O fim do romance

Foi num livro de capa vermelha, numa encadernação de mau gosto, que eu descobri Dostoievski. Os irmãos Karamazov. Todo o peso daquela estória abriu-me, cedo, o gosto pelo romance. Ainda hoje conservo o livro mas, à partida, não conservo a mesma paixão em descobrir personagens, estórias, pensamentos cruzados, factos, narrativas. Deve ser do tempo fácil que vivemos. Um tempo de aspas, sem grandes reflexões nem convicções, um tempo de twitter, de coisas sem interesse, fúteis e curtas. Ainda me apaixonei por Mishima, por Yourcenar; recentemente pela tristeza literária de Philip Roth, pela modernidade sensível de Ian McEwan. Mas sempre que encaro um romance para ler, que continuo a comprar como se não estivesse contagiado pelo fastio universal do tempo, faço-o mais por vício do que por convicção.
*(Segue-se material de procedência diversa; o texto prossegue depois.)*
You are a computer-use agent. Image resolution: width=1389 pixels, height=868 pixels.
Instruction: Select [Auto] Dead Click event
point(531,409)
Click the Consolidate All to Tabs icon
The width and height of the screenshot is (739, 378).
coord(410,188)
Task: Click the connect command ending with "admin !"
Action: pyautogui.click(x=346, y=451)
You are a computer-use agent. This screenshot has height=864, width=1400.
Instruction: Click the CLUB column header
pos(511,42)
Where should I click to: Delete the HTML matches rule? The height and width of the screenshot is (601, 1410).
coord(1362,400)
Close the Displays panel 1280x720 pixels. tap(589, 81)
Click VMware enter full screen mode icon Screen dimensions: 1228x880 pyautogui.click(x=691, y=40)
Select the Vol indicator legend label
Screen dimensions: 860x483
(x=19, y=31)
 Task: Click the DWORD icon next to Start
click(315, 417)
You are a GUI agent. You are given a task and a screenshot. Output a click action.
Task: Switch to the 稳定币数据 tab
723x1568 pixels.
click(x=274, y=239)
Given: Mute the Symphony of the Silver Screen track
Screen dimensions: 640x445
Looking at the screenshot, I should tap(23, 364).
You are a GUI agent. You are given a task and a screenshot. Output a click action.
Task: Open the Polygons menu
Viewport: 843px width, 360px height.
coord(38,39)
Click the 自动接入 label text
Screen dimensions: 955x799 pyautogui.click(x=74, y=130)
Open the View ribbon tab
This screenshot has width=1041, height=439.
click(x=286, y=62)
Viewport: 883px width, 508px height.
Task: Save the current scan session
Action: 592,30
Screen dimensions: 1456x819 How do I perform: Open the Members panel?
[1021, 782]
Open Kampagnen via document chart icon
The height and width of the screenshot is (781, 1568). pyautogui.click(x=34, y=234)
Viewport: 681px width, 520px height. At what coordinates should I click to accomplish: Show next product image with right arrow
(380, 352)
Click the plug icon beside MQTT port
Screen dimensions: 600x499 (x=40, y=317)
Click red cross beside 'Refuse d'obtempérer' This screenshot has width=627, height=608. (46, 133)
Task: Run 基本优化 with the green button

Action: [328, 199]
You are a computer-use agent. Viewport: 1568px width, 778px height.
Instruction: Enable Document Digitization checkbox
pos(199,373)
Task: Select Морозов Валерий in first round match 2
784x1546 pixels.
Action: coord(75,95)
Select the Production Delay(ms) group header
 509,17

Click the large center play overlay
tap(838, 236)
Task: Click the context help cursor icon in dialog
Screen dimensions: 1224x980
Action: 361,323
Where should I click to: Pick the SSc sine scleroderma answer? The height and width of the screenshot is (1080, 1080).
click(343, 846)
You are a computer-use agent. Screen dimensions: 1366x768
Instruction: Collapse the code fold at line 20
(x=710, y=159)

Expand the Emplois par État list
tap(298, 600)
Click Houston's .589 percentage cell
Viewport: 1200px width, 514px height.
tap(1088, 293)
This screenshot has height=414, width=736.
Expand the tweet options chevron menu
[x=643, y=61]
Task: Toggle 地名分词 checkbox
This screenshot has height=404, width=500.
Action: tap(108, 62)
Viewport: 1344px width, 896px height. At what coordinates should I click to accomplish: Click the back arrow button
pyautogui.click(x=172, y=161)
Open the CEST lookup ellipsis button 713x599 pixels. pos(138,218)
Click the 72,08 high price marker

E gosto quase sempre.

Nestas férias em que conheci Shirin Ebadi volto a José Luís Peixoto, desta vez ao Cemitério de Pianos que estava a marinar há mais de um ano, e reparo que o não romance de Peixoto cativa pela poesia dos pormenores. Pelas mãos vincadas de vermelho por uma saca plástica, pelos fios de luz que saem dos estores mal fechados. Pela poesia disfarçada de romance, só para me arreliar.